- [What is expected]:
Your answer should be the full set of entries, given again without alteration.

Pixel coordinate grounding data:
┌──
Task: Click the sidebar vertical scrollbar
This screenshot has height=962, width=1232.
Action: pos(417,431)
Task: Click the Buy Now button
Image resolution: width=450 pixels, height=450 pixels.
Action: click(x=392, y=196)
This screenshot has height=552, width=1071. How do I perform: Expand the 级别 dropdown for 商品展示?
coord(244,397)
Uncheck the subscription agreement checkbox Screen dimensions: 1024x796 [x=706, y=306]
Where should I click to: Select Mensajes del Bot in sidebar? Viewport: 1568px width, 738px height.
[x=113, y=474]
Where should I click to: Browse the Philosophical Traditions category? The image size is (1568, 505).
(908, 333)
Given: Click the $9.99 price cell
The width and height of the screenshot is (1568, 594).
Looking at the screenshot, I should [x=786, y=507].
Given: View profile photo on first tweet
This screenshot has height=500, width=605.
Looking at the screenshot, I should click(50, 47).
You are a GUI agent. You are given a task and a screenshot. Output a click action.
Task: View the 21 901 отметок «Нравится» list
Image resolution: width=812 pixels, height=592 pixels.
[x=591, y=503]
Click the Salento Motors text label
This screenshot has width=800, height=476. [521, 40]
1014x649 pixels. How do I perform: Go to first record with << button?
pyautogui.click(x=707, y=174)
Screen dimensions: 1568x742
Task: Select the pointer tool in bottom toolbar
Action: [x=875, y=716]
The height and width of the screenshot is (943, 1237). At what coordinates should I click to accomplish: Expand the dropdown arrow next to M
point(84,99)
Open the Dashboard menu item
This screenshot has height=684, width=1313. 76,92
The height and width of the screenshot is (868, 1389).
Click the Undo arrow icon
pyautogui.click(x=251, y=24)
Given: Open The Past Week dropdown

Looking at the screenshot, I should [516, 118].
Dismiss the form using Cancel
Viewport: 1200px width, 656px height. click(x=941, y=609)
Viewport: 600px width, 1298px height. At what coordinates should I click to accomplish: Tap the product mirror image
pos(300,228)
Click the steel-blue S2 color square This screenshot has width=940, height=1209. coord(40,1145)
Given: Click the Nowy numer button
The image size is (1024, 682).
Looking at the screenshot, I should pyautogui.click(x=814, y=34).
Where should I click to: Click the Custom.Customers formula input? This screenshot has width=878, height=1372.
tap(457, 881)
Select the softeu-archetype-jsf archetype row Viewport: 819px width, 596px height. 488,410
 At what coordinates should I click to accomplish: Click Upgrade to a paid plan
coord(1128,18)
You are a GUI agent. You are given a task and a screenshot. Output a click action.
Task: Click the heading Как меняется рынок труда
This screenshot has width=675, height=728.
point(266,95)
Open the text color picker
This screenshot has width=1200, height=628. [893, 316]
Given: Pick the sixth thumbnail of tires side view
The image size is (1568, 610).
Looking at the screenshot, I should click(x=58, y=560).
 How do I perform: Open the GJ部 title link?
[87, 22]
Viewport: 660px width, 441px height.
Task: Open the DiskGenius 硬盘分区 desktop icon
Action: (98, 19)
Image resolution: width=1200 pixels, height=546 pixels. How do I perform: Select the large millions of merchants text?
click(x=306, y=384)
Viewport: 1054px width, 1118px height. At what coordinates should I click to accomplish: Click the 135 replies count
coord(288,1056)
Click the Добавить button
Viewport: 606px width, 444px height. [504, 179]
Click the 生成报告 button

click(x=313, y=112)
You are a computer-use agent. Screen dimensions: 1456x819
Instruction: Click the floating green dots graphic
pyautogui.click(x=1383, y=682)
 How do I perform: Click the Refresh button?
└──
- [Your solution]:
Task: Click the sidebar vertical scrollbar
This screenshot has height=962, width=1232.
Action: pos(417,431)
Task: Click the Buy Now button
Image resolution: width=450 pixels, height=450 pixels.
Action: click(x=392, y=196)
This screenshot has height=552, width=1071. How do I perform: Expand the 级别 dropdown for 商品展示?
coord(244,397)
Uncheck the subscription agreement checkbox Screen dimensions: 1024x796 [x=706, y=306]
Where should I click to: Select Mensajes del Bot in sidebar? Viewport: 1568px width, 738px height.
[x=113, y=474]
Where should I click to: Browse the Philosophical Traditions category? The image size is (1568, 505).
(908, 333)
Given: Click the $9.99 price cell
The width and height of the screenshot is (1568, 594).
Looking at the screenshot, I should [x=786, y=507].
Given: View profile photo on first tweet
This screenshot has height=500, width=605.
Looking at the screenshot, I should click(50, 47).
You are a GUI agent. You are given a task and a screenshot. Output a click action.
Task: View the 21 901 отметок «Нравится» list
Image resolution: width=812 pixels, height=592 pixels.
[x=591, y=503]
Click the Salento Motors text label
This screenshot has width=800, height=476. [521, 40]
1014x649 pixels. How do I perform: Go to first record with << button?
pyautogui.click(x=707, y=174)
Screen dimensions: 1568x742
Task: Select the pointer tool in bottom toolbar
Action: [x=875, y=716]
The height and width of the screenshot is (943, 1237). At what coordinates should I click to accomplish: Expand the dropdown arrow next to M
point(84,99)
Open the Dashboard menu item
This screenshot has height=684, width=1313. 76,92
The height and width of the screenshot is (868, 1389).
Click the Undo arrow icon
pyautogui.click(x=251, y=24)
Given: Open The Past Week dropdown

Looking at the screenshot, I should [516, 118].
Dismiss the form using Cancel
Viewport: 1200px width, 656px height. click(x=941, y=609)
Viewport: 600px width, 1298px height. At what coordinates should I click to accomplish: Tap the product mirror image
pos(300,228)
Click the steel-blue S2 color square This screenshot has width=940, height=1209. coord(40,1145)
Given: Click the Nowy numer button
The image size is (1024, 682).
Looking at the screenshot, I should pyautogui.click(x=814, y=34).
Where should I click to: Click the Custom.Customers formula input? This screenshot has width=878, height=1372.
tap(457, 881)
Select the softeu-archetype-jsf archetype row Viewport: 819px width, 596px height. 488,410
 At what coordinates should I click to accomplish: Click Upgrade to a paid plan
coord(1128,18)
You are a GUI agent. You are given a task and a screenshot. Output a click action.
Task: Click the heading Как меняется рынок труда
This screenshot has width=675, height=728.
point(266,95)
Open the text color picker
This screenshot has width=1200, height=628. [893, 316]
Given: Pick the sixth thumbnail of tires side view
The image size is (1568, 610).
Looking at the screenshot, I should click(x=58, y=560).
 How do I perform: Open the GJ部 title link?
[87, 22]
Viewport: 660px width, 441px height.
Task: Open the DiskGenius 硬盘分区 desktop icon
Action: (98, 19)
Image resolution: width=1200 pixels, height=546 pixels. How do I perform: Select the large millions of merchants text?
click(x=306, y=384)
Viewport: 1054px width, 1118px height. At what coordinates should I click to accomplish: Click the 135 replies count
coord(288,1056)
Click the Добавить button
Viewport: 606px width, 444px height. [504, 179]
Click the 生成报告 button

click(x=313, y=112)
You are a computer-use agent. Screen dimensions: 1456x819
Instruction: Click the floating green dots graphic
pyautogui.click(x=1383, y=682)
 How do I perform: Click the Refresh button?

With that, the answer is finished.